Wednesday, September 9, 2009

OpEd - The Current - September 9, 2009

From: The Current of Northfield, Linwood and Somers Point
Wednesday, September 9, 2009
On line at Shore News Today http://shorenewstoday.com/nls/
Page 17

When will Intrepid heroes come home?

Also see Seth Grossman's column, Page 16
Why Richard Somers is still a hero,
205 years later By Seth Grossman, Political Columnist. Liberty and Prosperity.org

OP ED –

Libyans Dancing on the Graves of American Heroes

When will Intrepid heroes come home?

By William Kelly [billkelly3@gmail.com]

If you were upset when a Scottish judge released convicted Lockerbie bomber Abdel Baset ali al Megrahi, and like President Obama, thought the hero's welcome he received in Tripoli was "highly objectionable, outrageous and disgusting," then you also agreed with Governor Corzine and other politicians who objected to Col. Moammar Gaddafi setting up his tent in New Jersey.

Then how do you feel about the Libyans dancing on the graves of American heroes, as they do at Green Square in celebration of the anniversary of the Gaddafi revolution?

This year’s September 1 celebration was special because it was the 40th anniversary of the Gaddafi coup and al Megrahi was honored when Gaddafi gives his speech to the people assembled at Green Square.

Green Square is just outside the walls of the Red Castle, where the bodies of the men of the USS Intrepid were buried when they washed ashore on September 5, 1804, two hundred and four years to the day that Condi Rice visited Tripoli last year.

Their unmarked graves are seven hundred and twenty feet south, southeast of the castle walls, a few feet below the Green Square, where the celebrations are held.

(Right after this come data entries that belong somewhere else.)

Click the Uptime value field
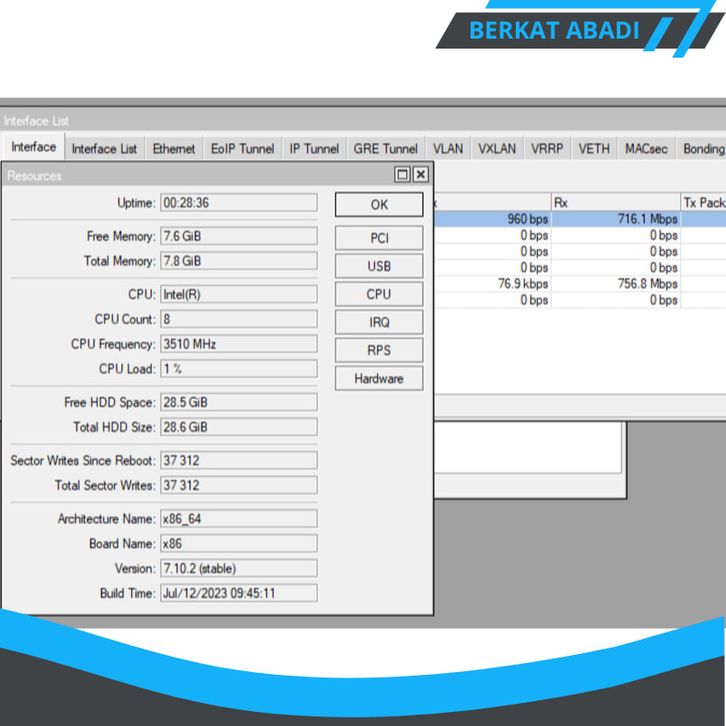The width and height of the screenshot is (726, 726). click(x=238, y=203)
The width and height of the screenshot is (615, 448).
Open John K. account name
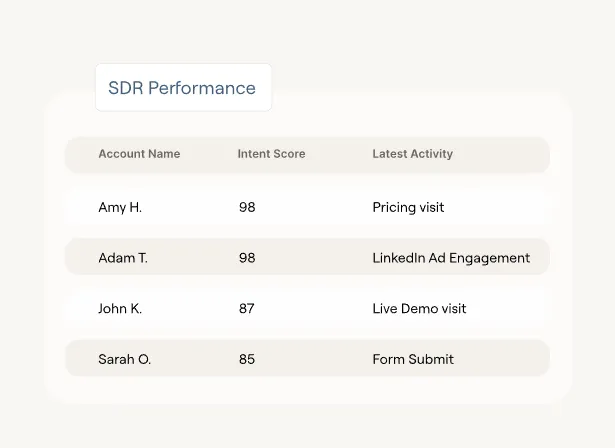[120, 308]
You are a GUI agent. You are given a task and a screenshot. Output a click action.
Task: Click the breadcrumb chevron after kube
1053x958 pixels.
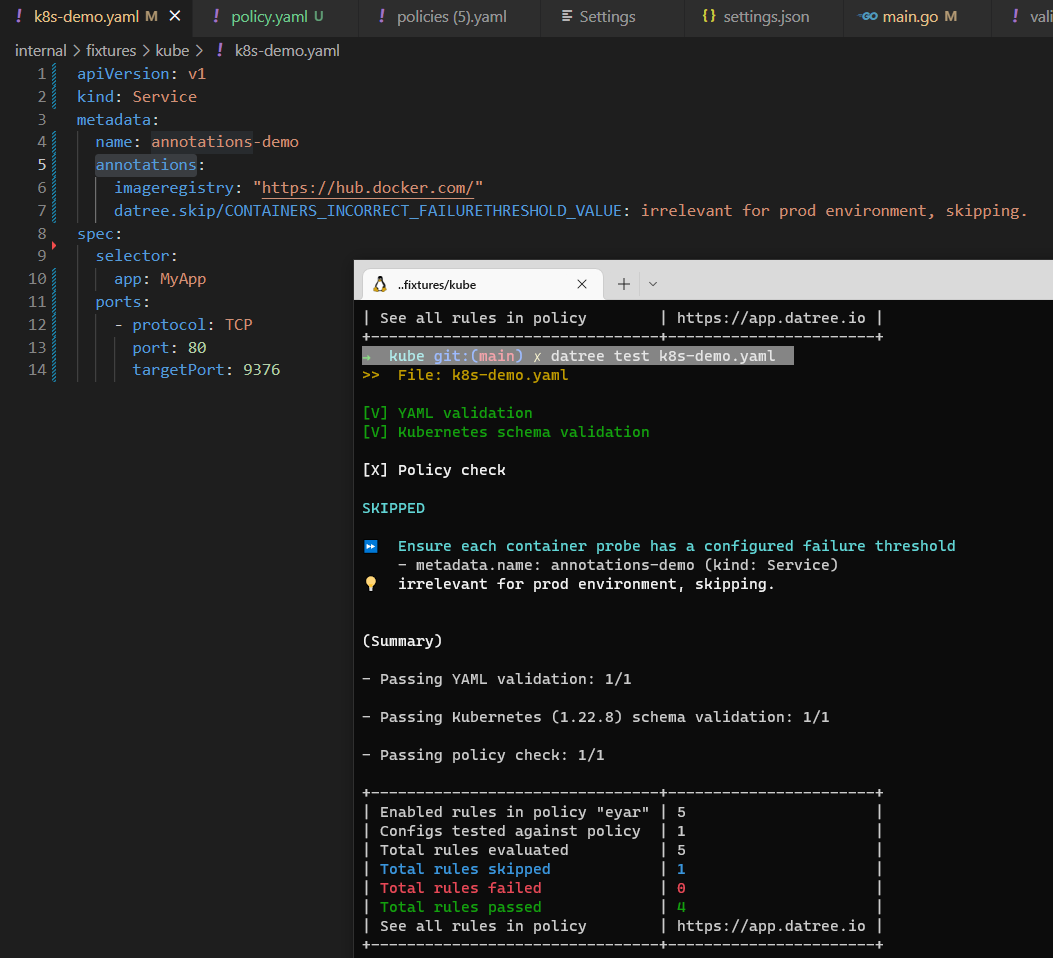[x=199, y=50]
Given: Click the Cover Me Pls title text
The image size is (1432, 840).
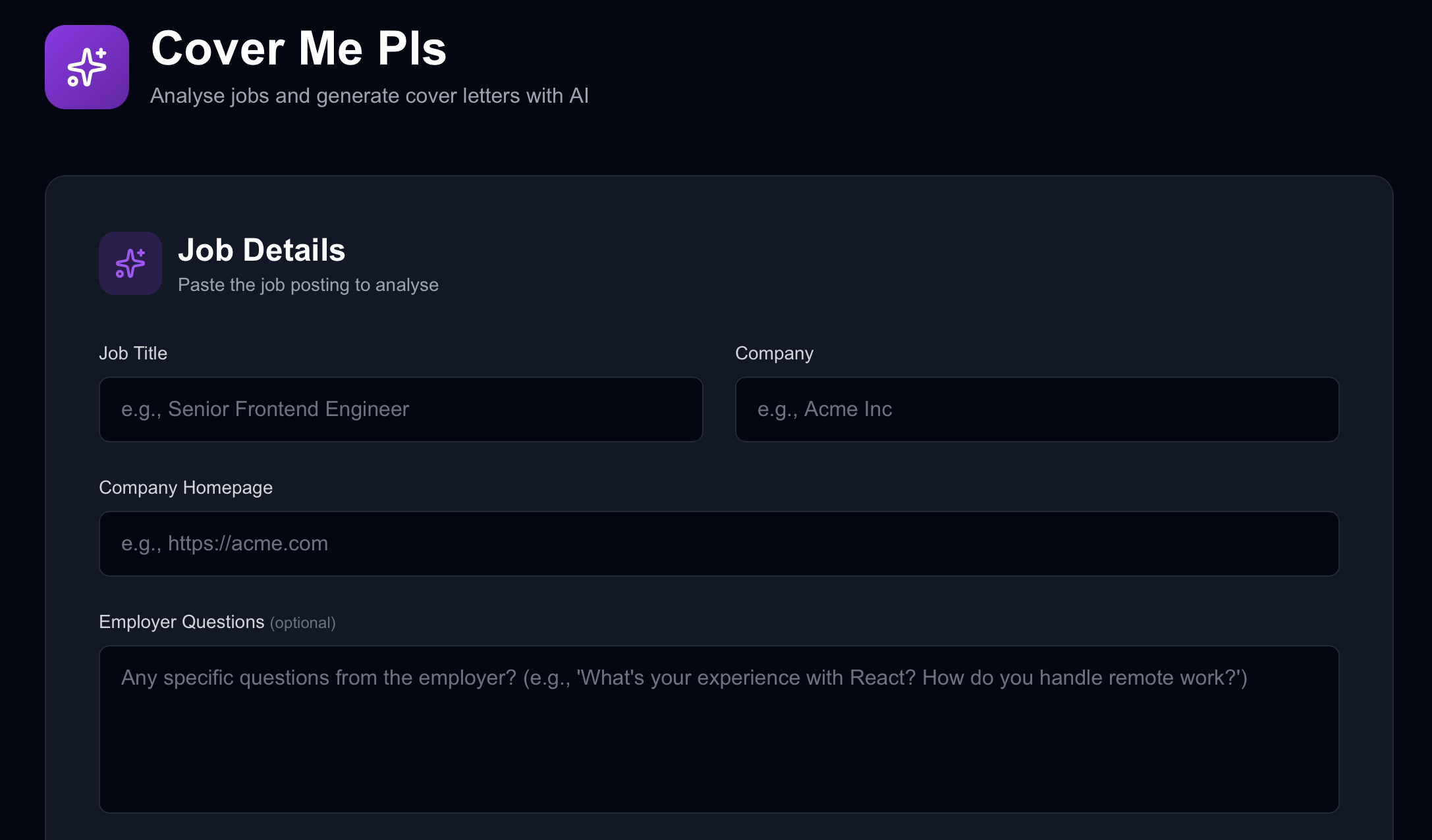Looking at the screenshot, I should coord(298,47).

The original grave site contains the remains of eight of the men of the Intrepid. Five others were removed when the Italian army built a road in the 1930s, and reburied at the old walled cemetery about a mile away. Both of these sites can be clearly seen on any satellite view of Tripoli harbor.

While the five graves in the cemetery have been secured by US embassy personnel, the eight graves of the Intrepid officers and men has reportedly been excavated by the Libyans, who found "bones and buttons." These relics have either been reburied or are being kept in the Jamahiriya museum in the Red Castle where many ancient Greek and Roman artifacts are kept, along with the Volkswagon Beetle Colonel Moammar Gaddafi rode into Tripoli during the coup, cannon from the USS Philadelphia and some say, a mast from the wreck of the Intrepid.

Originally a pirate ship captured by the Americans, the USS Intrepid was used by Stephen Decatur to sink the captured Philadelphia in Tripoli harbor, and then by Lt. Richard Somers and his men who sailed the Intrepid back into the harbor at night on September 4, 1804, with the intention of destroying the anchored pirate fleet. Instead, the Intrepid exploded, and the bodies of the men washed ashore the next day.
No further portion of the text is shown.